## Problem statement
May I have the lines from the one containing "Gästestimmen (273, 443)" to the end of the entries, returned exactly and with nothing else?

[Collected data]
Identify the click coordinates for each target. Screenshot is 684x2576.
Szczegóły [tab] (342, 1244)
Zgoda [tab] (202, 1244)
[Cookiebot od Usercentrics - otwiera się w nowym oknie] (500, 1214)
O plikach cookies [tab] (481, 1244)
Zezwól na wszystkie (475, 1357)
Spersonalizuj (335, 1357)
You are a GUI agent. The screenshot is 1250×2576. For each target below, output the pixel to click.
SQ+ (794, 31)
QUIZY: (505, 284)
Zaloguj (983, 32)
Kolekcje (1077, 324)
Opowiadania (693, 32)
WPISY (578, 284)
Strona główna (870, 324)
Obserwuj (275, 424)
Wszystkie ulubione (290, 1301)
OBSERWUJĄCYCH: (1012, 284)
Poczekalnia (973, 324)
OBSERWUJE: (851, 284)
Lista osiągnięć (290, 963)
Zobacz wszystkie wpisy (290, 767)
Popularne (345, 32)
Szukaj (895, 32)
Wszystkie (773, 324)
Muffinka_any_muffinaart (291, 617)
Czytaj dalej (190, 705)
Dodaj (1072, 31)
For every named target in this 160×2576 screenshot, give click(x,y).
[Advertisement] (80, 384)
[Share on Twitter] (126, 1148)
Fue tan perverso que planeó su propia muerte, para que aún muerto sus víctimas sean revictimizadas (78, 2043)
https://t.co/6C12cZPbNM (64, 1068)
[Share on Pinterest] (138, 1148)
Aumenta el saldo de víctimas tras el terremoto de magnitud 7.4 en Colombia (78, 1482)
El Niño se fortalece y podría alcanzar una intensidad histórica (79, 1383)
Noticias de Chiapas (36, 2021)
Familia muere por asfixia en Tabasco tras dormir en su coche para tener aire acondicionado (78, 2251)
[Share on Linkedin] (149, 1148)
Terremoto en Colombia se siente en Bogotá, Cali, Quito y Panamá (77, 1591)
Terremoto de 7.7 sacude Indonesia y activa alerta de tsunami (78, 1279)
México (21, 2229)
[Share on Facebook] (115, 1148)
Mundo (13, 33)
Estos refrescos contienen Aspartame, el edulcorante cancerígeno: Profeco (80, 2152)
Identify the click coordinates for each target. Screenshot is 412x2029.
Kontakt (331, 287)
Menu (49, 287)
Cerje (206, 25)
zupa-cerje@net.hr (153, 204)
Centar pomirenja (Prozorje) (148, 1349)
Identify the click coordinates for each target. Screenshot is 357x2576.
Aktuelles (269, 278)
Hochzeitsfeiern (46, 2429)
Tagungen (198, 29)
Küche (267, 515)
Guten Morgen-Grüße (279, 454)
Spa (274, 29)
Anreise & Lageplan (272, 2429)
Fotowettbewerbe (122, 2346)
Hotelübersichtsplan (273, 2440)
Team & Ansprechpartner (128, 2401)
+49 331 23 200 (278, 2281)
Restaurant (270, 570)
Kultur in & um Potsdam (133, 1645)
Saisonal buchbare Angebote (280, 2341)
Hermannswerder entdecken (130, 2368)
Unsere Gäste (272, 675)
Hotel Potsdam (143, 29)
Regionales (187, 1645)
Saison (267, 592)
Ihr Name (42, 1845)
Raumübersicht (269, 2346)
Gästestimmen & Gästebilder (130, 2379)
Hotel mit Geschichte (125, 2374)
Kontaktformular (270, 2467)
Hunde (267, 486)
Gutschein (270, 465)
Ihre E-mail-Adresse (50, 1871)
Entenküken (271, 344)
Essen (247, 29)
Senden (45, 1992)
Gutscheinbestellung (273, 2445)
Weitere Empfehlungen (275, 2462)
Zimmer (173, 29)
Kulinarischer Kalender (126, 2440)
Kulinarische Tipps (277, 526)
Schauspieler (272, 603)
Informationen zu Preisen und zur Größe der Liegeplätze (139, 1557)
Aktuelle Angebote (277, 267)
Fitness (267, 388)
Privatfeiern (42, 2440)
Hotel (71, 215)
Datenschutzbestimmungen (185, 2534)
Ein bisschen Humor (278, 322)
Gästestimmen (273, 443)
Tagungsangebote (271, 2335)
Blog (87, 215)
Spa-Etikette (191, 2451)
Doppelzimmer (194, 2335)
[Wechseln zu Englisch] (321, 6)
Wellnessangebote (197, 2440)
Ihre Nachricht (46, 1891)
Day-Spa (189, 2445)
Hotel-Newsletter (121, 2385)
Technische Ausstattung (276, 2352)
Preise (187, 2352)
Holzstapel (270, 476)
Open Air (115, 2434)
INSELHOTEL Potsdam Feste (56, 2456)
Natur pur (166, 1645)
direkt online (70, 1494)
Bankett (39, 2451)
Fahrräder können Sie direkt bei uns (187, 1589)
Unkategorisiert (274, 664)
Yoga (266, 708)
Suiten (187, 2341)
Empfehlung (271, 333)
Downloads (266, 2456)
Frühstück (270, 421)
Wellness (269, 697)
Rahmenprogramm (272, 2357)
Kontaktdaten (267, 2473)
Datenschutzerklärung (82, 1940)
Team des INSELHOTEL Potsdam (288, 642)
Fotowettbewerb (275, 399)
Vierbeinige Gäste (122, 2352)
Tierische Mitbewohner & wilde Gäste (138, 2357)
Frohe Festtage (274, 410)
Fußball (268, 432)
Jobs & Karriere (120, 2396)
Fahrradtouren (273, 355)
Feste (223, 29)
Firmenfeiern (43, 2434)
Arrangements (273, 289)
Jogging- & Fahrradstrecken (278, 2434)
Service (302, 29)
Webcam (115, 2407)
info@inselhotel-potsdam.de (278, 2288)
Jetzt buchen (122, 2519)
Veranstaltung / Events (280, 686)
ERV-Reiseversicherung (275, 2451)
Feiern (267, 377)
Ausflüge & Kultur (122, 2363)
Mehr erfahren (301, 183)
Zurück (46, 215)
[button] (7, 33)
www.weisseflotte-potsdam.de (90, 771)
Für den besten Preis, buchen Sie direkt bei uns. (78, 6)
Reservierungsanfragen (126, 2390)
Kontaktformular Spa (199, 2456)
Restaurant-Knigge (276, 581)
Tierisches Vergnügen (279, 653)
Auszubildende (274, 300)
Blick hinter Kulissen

## Answer for the task
Gästestimmen (273, 443)
Tagungsangebote (271, 2335)
Blog (87, 215)
Spa-Etikette (191, 2451)
Doppelzimmer (194, 2335)
[Wechseln zu Englisch] (321, 6)
Wellnessangebote (197, 2440)
Ihre Nachricht (46, 1891)
Day-Spa (189, 2445)
Hotel-Newsletter (121, 2385)
Technische Ausstattung (276, 2352)
Preise (187, 2352)
Holzstapel (270, 476)
Open Air (115, 2434)
INSELHOTEL Potsdam Feste (56, 2456)
Natur pur (166, 1645)
direkt online (70, 1494)
Bankett (39, 2451)
Fahrräder können Sie direkt bei uns (187, 1589)
Unkategorisiert (274, 664)
Yoga (266, 708)
Suiten (187, 2341)
Empfehlung (271, 333)
Downloads (266, 2456)
Frühstück (270, 421)
Wellness (269, 697)
Rahmenprogramm (272, 2357)
Kontaktdaten (267, 2473)
Datenschutzerklärung (82, 1940)
Team des INSELHOTEL Potsdam (288, 642)
Fotowettbewerb (275, 399)
Vierbeinige Gäste (122, 2352)
Tierische Mitbewohner & wilde Gäste (138, 2357)
Frohe Festtage (274, 410)
Fußball (268, 432)
Jobs & Karriere (120, 2396)
Fahrradtouren (273, 355)
Feste (223, 29)
Firmenfeiern (43, 2434)
Arrangements (273, 289)
Jogging- & Fahrradstrecken (278, 2434)
Service (302, 29)
Webcam (115, 2407)
info@inselhotel-potsdam.de (278, 2288)
Jetzt buchen (122, 2519)
Veranstaltung / Events (280, 686)
ERV-Reiseversicherung (275, 2451)
Feiern (267, 377)
Ausflüge & Kultur (122, 2363)
Mehr erfahren (301, 183)
Zurück (46, 215)
[button] (7, 33)
www.weisseflotte-potsdam.de (90, 771)
Für den besten Preis, buchen Sie direkt bei uns. (78, 6)
Reservierungsanfragen (126, 2390)
Kontaktformular Spa (199, 2456)
Restaurant-Knigge (276, 581)
Tierisches Vergnügen (279, 653)
Auszubildende (274, 300)
Blick hinter Kulissen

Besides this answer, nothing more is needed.